[[ Given data, beginning ]]

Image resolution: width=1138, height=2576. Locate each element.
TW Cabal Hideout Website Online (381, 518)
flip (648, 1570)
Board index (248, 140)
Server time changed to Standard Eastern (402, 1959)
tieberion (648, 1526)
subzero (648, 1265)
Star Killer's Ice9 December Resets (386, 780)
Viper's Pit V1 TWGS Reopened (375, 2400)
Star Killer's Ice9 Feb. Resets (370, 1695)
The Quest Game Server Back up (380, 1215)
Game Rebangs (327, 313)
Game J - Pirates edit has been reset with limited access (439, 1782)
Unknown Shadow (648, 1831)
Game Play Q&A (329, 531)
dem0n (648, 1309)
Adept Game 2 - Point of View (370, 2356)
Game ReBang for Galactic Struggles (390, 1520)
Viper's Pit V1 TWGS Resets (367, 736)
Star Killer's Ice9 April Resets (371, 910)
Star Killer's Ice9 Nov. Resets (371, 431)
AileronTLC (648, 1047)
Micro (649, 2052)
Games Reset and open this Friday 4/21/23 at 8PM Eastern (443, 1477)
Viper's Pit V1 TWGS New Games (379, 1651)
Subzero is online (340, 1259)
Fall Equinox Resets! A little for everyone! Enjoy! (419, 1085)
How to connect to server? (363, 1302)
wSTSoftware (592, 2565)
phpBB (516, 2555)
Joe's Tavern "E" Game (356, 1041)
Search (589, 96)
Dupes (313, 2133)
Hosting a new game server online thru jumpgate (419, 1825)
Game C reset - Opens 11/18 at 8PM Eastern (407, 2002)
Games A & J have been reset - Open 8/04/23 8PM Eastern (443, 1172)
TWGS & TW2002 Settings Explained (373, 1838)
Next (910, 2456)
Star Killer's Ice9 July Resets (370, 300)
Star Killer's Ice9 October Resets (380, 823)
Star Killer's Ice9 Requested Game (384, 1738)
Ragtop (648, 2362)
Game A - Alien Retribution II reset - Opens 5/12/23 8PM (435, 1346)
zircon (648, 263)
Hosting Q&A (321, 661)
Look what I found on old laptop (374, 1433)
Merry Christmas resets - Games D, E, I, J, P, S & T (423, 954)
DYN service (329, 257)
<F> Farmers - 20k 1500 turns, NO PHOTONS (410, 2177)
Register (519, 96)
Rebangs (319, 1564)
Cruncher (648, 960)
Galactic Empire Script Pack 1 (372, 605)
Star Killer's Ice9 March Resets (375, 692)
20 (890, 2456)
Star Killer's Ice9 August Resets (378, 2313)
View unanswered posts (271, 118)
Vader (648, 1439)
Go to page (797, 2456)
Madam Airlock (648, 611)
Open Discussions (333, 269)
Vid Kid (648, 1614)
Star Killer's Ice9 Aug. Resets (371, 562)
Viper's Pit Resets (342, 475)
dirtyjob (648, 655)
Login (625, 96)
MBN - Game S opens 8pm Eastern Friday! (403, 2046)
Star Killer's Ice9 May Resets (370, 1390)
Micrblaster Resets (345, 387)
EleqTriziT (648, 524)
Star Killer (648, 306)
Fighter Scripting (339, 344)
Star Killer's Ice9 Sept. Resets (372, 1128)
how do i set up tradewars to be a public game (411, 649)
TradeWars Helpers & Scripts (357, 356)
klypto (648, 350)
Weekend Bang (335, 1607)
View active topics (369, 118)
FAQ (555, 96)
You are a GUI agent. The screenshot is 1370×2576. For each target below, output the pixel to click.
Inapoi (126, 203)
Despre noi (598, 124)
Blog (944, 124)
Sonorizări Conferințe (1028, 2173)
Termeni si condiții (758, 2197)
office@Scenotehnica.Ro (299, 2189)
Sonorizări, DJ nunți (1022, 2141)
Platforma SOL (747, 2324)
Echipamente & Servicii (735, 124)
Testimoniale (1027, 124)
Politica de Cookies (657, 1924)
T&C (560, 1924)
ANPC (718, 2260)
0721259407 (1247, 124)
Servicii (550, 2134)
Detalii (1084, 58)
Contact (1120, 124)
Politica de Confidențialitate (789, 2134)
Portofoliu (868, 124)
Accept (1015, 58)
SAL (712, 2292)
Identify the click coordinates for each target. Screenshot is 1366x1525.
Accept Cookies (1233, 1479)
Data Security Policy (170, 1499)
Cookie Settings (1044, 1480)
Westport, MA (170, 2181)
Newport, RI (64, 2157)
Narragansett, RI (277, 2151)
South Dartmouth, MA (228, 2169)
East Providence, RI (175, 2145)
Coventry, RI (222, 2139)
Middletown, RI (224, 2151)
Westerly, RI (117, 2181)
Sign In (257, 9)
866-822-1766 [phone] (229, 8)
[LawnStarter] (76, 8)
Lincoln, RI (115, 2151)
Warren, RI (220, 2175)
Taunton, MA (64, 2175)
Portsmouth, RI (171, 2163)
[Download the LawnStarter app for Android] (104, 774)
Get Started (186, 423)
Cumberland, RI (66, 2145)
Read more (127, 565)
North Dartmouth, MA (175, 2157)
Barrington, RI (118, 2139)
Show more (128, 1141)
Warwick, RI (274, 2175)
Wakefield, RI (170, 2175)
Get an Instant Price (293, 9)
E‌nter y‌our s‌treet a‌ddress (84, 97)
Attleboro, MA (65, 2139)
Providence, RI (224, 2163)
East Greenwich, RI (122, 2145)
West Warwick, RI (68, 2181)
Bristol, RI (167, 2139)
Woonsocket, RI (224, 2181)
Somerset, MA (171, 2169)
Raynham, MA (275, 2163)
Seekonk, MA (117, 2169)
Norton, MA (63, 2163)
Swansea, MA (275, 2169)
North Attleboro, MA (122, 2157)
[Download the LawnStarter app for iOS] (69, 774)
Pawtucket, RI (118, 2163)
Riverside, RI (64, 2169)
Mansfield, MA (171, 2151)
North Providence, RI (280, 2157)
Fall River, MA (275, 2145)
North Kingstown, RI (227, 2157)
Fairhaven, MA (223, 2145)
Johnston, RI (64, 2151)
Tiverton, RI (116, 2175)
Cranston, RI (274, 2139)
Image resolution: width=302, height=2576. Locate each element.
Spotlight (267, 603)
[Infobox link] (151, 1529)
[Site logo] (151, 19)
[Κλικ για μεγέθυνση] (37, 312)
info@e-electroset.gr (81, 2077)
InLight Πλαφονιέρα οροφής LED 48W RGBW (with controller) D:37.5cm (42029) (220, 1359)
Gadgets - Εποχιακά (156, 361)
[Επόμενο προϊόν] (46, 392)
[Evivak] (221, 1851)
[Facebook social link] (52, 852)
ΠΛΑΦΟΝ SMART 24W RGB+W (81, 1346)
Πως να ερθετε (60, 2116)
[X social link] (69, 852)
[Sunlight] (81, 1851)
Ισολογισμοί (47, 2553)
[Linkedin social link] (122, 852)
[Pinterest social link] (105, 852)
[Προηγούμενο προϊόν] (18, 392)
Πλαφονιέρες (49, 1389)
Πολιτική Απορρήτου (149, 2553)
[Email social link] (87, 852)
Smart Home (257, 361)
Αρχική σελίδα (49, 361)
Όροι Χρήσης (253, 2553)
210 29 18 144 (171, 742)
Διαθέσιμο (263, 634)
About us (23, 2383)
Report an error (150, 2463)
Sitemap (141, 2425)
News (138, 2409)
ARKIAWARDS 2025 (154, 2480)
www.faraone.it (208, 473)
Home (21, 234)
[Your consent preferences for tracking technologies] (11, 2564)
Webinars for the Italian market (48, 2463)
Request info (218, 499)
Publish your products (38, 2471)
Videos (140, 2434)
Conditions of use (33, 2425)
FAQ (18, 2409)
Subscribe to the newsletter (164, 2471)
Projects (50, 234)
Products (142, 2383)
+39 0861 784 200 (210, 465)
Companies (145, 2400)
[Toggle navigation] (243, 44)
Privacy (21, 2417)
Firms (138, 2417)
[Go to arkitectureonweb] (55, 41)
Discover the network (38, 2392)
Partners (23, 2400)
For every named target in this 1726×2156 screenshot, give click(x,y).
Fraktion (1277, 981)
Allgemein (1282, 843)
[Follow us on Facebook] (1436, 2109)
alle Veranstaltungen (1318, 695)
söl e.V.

[[ Given data, end ]]

§ **Activity**
Copy, exactly and only, the lines above that begin with the one containing "North Providence, RI (280, 2157)" and finish with the one containing "[Infobox link] (151, 1529)".

§ **Finished exercise**
North Providence, RI (280, 2157)
Fall River, MA (275, 2145)
North Kingstown, RI (227, 2157)
Fairhaven, MA (223, 2145)
Johnston, RI (64, 2151)
Tiverton, RI (116, 2175)
Cranston, RI (274, 2139)
Image resolution: width=302, height=2576. Locate each element.
Spotlight (267, 603)
[Infobox link] (151, 1529)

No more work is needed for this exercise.